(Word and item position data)
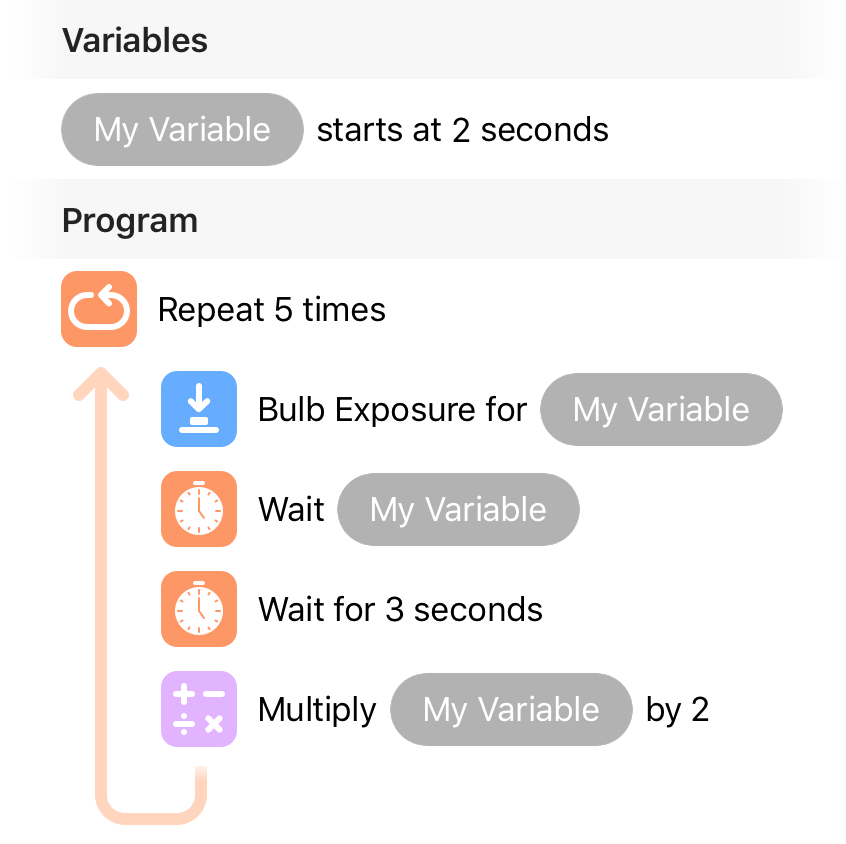Select the purple Multiply math icon
This screenshot has width=846, height=844.
click(199, 709)
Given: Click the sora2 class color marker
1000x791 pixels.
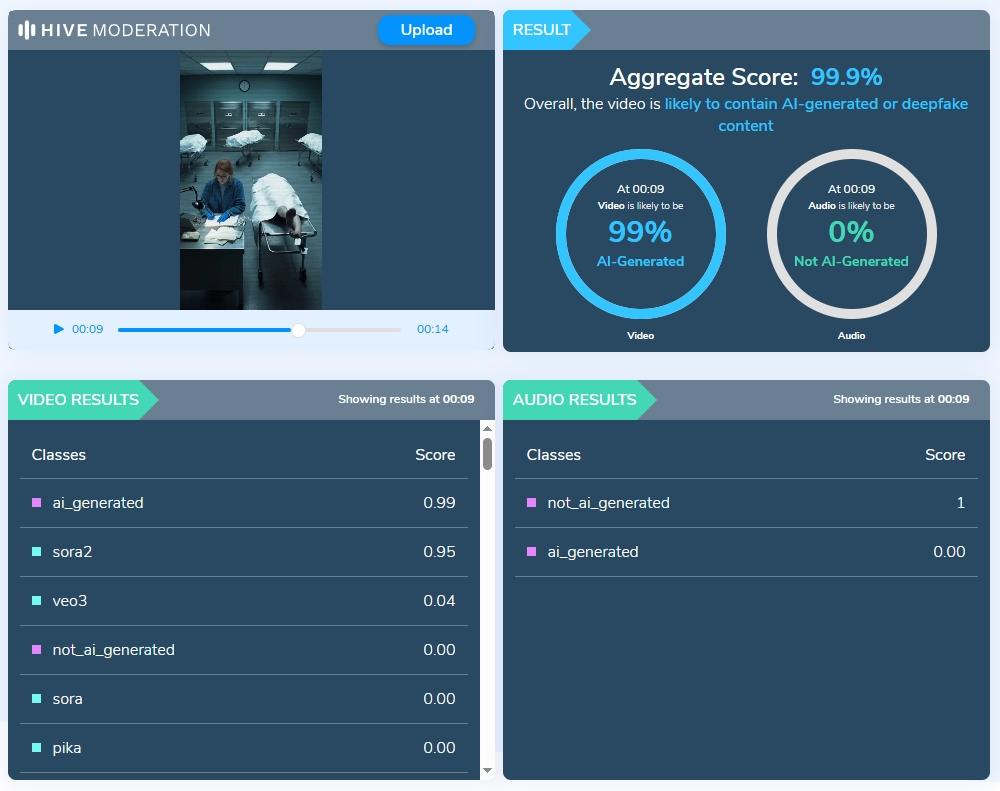Looking at the screenshot, I should coord(37,552).
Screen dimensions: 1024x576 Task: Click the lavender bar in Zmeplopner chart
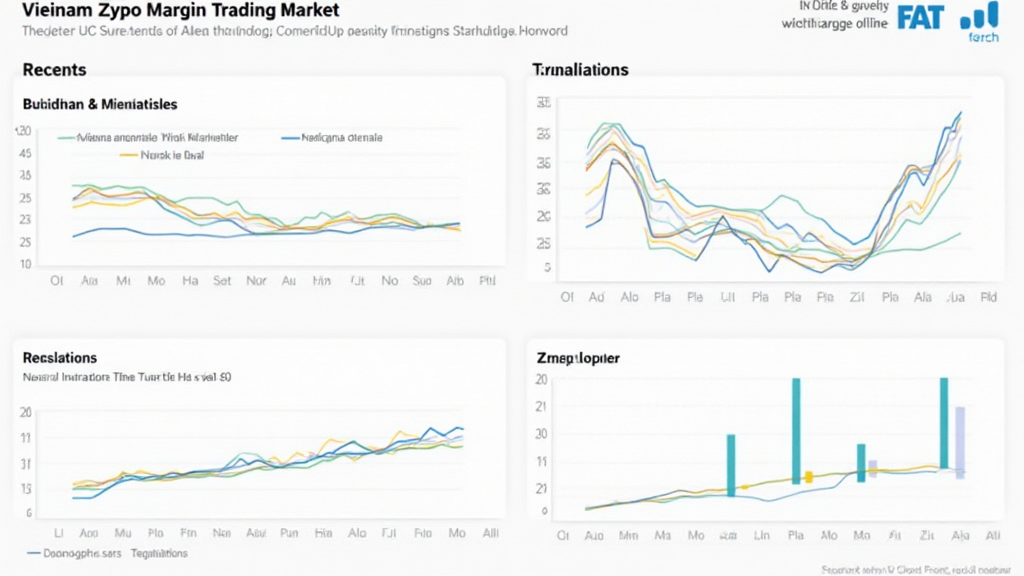click(x=960, y=442)
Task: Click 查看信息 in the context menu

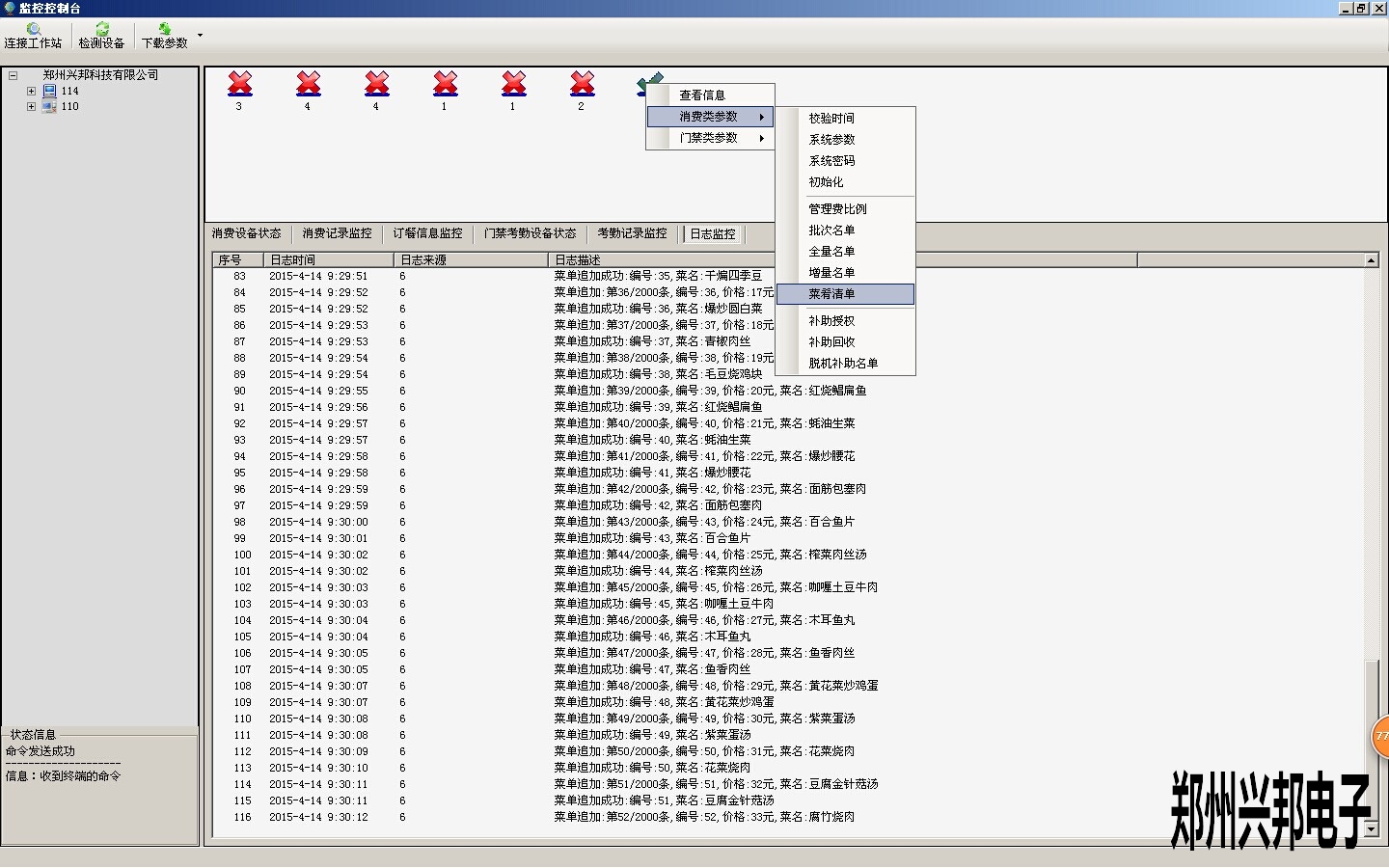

Task goal> Put the lines of these entries into a numbered list, skipping blank lines and leaving out the pictures.

Complete response>
1. Select the purple Multiply math icon
2. This screenshot has width=846, height=844.
3. click(199, 709)
4. Given: Click the sora2 class color marker
5. 1000x791 pixels.
6. Looking at the screenshot, I should coord(37,552).
7. Screen dimensions: 1024x576 Task: Click the lavender bar in Zmeplopner chart
8. click(x=960, y=442)
9. Task: Click 查看信息 in the context menu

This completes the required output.